_What the task requires_
Wherever the word "Choose" turns up in a line of the entries, copy that line.

»»

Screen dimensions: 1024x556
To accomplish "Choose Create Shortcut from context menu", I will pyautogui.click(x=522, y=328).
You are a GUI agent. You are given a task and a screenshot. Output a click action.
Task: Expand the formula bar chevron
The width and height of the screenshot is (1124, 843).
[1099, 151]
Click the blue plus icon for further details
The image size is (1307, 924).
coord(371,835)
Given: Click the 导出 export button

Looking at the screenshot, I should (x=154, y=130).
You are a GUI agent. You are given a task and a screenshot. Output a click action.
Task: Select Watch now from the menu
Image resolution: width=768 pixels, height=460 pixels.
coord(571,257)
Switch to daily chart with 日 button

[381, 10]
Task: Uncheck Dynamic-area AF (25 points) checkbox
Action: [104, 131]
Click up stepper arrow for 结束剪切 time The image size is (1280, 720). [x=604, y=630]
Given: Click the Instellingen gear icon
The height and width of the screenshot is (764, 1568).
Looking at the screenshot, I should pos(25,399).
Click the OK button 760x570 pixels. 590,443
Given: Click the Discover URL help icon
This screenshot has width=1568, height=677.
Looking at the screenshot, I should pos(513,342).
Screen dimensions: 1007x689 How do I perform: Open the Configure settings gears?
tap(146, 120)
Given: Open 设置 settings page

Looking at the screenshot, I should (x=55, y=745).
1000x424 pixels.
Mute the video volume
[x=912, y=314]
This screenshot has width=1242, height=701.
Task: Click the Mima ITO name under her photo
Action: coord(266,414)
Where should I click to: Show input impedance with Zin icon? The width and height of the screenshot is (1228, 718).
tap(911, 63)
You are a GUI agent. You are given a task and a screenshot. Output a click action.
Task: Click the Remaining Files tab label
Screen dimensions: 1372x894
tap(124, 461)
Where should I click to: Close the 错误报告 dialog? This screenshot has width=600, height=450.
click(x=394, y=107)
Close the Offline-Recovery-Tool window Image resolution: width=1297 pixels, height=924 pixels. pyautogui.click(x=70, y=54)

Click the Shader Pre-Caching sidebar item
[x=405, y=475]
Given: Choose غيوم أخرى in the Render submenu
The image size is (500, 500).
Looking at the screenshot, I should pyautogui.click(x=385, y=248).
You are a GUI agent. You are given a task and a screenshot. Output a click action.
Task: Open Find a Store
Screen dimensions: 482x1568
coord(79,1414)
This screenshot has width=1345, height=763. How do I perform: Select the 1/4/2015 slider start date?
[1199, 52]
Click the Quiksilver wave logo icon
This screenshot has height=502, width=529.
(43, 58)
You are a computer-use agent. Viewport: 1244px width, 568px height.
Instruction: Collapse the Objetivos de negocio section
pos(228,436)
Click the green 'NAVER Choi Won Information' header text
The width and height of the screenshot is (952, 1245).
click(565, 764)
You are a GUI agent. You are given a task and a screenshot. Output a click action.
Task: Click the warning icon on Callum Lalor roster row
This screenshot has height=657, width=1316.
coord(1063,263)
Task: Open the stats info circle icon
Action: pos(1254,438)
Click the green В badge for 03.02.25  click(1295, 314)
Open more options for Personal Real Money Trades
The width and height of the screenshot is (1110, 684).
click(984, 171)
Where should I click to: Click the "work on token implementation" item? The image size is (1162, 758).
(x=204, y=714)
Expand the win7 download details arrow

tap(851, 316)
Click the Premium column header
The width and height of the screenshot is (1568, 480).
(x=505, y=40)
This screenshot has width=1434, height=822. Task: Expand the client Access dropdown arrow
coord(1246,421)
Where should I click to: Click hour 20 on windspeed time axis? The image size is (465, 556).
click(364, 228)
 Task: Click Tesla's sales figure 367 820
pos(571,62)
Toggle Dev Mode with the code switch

««

_Task response_
To accomplish "Choose Create Shortcut from context menu", I will pyautogui.click(x=522, y=328).
Given: Choose غيوم أخرى in the Render submenu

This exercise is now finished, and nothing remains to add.